Oh my f***ing god, this bitch is hilarious! She's totally serious about this bull-crap!

I'm in love with blue eyes and guys who smell amazing. Combine the two and consider me head over heels. Cuz ya know, I'm easy like that. hahaha jk. Ultimately.. if i wanted a boyfriend.. he'd do those over the top.. corny romantic gestures that leaves me in tears.. and my friends jealous.. he'd know all the right things to say when i'm upset.. (though i understand that sometimes this is a learned response).. he'd tell me I was beautiful every day and make me feel desirable.. even when I was convinced I was looking my worst.. He'd make sacrifices to keep me happy.. and I would do the same for him.. we'd never go to bed angry.. we'd talk til were blue in the face... and he would always.. watch my chick flicks.. complain about them constantly.. then cry during a really sappy girly part..I need someone who is mature.. and doesn't act like a 5 year old when we're out in public.. I like having fun much as the next person.. but when it's offensive, or rude, or whatever, count me out..

(raindropkiss, you made our night!)

As my buddy says in between guffaws of drunken laughter:
I want a guy who will touch my hair, even when I'm ugly, and eat my shit, and say it smells good, and when I puke, lick it all up, and say my vagina's tight (even though its grossly loose)

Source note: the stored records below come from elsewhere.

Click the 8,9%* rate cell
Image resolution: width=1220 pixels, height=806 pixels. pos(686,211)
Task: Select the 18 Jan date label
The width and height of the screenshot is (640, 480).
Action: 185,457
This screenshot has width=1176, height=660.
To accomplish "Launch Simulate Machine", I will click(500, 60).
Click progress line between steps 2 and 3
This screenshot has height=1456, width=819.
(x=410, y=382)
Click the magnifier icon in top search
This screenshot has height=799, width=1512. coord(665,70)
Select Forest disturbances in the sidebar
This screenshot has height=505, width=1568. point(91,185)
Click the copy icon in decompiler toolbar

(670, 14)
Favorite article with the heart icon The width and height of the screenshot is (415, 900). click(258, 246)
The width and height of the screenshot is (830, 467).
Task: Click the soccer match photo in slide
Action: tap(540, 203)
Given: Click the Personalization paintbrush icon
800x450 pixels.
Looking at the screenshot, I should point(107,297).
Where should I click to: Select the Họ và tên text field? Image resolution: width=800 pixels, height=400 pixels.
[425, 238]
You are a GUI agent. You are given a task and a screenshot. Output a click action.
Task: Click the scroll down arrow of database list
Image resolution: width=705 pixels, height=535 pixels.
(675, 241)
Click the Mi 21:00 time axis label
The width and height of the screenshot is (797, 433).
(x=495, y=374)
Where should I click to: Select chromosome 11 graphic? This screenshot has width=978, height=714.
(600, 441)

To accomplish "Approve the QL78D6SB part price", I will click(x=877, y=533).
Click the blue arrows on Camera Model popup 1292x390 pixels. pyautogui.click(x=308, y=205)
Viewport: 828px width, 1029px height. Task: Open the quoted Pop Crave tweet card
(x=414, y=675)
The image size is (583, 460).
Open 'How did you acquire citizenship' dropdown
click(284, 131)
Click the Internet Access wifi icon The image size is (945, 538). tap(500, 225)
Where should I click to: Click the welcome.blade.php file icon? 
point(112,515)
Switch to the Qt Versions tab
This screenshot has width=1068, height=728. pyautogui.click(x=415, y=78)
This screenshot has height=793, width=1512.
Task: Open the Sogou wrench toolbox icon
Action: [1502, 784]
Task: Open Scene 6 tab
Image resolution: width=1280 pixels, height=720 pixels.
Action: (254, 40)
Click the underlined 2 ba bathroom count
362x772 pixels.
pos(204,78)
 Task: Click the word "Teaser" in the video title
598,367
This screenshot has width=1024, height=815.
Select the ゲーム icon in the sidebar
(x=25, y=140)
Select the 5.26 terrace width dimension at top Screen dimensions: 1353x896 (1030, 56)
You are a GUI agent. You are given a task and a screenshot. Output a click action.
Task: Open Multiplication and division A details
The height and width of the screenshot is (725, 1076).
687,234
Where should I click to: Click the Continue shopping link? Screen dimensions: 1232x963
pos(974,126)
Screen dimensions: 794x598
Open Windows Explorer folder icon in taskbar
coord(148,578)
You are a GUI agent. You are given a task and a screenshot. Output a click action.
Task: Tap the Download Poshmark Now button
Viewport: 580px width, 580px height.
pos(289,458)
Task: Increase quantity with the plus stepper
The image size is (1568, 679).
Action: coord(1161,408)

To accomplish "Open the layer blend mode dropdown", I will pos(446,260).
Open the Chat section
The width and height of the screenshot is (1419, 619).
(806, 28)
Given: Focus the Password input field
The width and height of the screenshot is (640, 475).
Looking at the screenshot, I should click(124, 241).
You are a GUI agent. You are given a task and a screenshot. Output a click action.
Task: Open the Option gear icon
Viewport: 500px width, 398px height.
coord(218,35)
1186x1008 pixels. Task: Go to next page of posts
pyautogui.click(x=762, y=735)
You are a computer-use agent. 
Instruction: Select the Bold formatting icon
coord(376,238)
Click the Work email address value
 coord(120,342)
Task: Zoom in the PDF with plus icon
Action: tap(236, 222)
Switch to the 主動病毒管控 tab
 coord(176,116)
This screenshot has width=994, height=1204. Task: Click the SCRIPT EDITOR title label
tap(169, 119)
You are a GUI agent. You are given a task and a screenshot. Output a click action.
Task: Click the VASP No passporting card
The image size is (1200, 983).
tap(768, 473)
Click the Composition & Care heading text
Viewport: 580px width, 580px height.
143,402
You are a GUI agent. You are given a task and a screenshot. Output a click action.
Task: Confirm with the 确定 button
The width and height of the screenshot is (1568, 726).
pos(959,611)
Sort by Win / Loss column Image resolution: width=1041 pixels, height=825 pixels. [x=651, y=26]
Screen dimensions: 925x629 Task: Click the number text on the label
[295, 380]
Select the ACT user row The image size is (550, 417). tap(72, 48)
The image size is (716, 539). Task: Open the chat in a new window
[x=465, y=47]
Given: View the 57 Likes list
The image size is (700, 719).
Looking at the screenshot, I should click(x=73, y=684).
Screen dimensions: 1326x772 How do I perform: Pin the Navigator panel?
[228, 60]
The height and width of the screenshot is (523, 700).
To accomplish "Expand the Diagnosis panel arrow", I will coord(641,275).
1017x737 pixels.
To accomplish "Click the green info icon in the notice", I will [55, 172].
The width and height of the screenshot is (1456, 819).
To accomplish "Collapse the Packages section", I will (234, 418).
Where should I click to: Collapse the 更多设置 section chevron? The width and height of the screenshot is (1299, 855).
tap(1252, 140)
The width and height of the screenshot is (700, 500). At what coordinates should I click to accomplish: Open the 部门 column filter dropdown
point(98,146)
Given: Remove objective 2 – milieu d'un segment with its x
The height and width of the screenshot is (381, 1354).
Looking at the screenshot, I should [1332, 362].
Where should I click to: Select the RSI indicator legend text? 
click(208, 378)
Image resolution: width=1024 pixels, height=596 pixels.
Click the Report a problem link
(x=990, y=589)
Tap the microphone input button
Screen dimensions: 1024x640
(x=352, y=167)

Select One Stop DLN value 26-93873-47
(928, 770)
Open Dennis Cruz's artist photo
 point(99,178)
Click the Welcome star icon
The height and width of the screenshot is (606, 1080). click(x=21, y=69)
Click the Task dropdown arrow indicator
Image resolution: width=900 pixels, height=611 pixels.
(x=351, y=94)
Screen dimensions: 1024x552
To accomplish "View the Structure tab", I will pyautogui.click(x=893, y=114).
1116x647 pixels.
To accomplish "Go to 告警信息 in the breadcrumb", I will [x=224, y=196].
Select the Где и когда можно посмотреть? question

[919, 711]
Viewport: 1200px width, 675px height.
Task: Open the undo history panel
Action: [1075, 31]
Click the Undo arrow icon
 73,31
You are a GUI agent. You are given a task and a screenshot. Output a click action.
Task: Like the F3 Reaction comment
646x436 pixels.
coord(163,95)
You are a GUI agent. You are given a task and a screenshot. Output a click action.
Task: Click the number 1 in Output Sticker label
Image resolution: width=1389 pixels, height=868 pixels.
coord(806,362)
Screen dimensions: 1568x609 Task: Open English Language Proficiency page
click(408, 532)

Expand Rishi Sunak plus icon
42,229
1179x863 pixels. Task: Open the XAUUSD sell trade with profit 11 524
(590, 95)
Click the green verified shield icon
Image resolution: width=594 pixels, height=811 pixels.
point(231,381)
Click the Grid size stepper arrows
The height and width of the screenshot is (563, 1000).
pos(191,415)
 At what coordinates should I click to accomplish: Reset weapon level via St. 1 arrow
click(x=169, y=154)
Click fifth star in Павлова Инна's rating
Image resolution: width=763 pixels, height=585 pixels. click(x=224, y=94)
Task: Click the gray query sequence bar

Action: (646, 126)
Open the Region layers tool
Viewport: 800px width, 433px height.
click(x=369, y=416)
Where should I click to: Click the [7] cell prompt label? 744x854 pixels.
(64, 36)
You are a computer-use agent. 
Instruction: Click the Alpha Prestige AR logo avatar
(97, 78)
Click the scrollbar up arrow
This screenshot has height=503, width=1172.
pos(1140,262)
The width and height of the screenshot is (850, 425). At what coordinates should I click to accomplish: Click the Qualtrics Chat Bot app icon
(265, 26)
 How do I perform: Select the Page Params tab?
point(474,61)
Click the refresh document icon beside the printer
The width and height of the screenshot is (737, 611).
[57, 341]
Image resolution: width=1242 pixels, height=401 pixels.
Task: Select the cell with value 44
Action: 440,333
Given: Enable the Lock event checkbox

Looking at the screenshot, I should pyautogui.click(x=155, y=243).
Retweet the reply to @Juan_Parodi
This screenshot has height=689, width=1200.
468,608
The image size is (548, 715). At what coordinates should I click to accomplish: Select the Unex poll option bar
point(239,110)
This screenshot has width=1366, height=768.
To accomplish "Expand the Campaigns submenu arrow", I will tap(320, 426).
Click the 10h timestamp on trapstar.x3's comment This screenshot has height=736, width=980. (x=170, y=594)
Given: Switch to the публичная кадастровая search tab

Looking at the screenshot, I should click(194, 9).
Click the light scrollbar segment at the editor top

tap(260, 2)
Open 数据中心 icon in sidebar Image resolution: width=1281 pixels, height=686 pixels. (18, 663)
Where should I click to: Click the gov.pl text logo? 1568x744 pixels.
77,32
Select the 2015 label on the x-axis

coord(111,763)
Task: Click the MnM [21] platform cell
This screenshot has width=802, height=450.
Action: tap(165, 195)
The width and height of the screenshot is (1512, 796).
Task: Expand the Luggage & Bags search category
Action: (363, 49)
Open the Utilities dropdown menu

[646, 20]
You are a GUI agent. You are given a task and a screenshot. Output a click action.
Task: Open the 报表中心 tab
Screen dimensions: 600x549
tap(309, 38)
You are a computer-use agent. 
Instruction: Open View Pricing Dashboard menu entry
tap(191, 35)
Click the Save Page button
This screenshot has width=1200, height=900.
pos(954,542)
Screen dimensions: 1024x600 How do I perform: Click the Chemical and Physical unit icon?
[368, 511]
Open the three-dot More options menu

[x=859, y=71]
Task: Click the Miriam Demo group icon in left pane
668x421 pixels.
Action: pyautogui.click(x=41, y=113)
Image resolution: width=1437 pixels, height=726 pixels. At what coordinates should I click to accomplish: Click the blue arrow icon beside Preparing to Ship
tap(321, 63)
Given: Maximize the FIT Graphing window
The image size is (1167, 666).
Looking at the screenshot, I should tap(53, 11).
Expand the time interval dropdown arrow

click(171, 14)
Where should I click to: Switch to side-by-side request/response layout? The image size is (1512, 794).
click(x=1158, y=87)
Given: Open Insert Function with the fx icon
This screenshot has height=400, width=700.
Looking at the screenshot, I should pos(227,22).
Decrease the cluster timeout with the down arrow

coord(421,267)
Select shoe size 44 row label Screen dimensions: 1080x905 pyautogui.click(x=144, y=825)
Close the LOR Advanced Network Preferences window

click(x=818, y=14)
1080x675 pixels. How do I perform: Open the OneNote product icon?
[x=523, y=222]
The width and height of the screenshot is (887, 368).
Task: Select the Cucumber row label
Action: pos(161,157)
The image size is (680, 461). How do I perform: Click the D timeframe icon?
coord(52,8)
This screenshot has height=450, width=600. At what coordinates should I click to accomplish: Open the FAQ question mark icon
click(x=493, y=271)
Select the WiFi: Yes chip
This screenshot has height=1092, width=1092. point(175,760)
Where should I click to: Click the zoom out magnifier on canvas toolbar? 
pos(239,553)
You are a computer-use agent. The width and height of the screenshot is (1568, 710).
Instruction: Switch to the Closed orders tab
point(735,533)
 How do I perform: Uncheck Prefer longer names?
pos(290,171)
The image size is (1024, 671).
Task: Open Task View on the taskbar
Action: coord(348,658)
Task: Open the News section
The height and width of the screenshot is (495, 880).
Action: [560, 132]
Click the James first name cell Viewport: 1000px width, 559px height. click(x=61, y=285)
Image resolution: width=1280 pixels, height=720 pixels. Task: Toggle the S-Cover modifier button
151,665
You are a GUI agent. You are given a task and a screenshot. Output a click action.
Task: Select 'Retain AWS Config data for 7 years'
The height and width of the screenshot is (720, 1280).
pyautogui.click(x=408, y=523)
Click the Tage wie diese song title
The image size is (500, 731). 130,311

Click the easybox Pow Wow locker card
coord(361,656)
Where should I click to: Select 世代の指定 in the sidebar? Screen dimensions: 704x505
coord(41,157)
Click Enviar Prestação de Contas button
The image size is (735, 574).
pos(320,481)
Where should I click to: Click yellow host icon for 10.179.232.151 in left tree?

Update, 4:09am: It gets even better!
Though a slight confession.. I do make a lot of em.. but here's just one.. Guys.. I don't know what you want.. I don't have the slightest clue.. but whatever you're looking for.. I refuse to mould myself into something that you want.. cuz in the end.. I'm not the one for you anyways... Don't tell me ur different.. don't tell me you could please me.. I'm at a really good point in my life.. maybe if i happen to make a really good friend.. and he turns into something so great.. i never could have even imagined.. ok sure.. otherwise.. i'm not interested.
So you have to cry during romantic comedies [I believe such requests run contrary to the Geneva Convention on the treatment of political prisoners -ed], you have to wander sandy beaches with her, and accept the fact that she thinks a University of Alberta Bachelor of Arts degree is the ticket to a successful law practise in Boston or NYC! Meanwhile, she "refuses to mould herself" into anything else for you. So you have to endure these sickening displays of vapidity on a daily basis, whilst she enjoys these sacrifices you make to keep her happy (but don't worry guys, women who say they are willing to make the same sacrifices are totally serious, and don't mean they'll watch a British romantic comedy when you get sick of their taste in the worlds worst films whilst you uproot your home your life and your career on the alter of her misguided dreams).

Oh, and of course, she writes that "Guys.. I don't want sex from you." Well, that's all fine and good. However, I have one small request... please, and I mean this from the heart, if you truely believe this...
Don't use these pictures as the first images in your profile!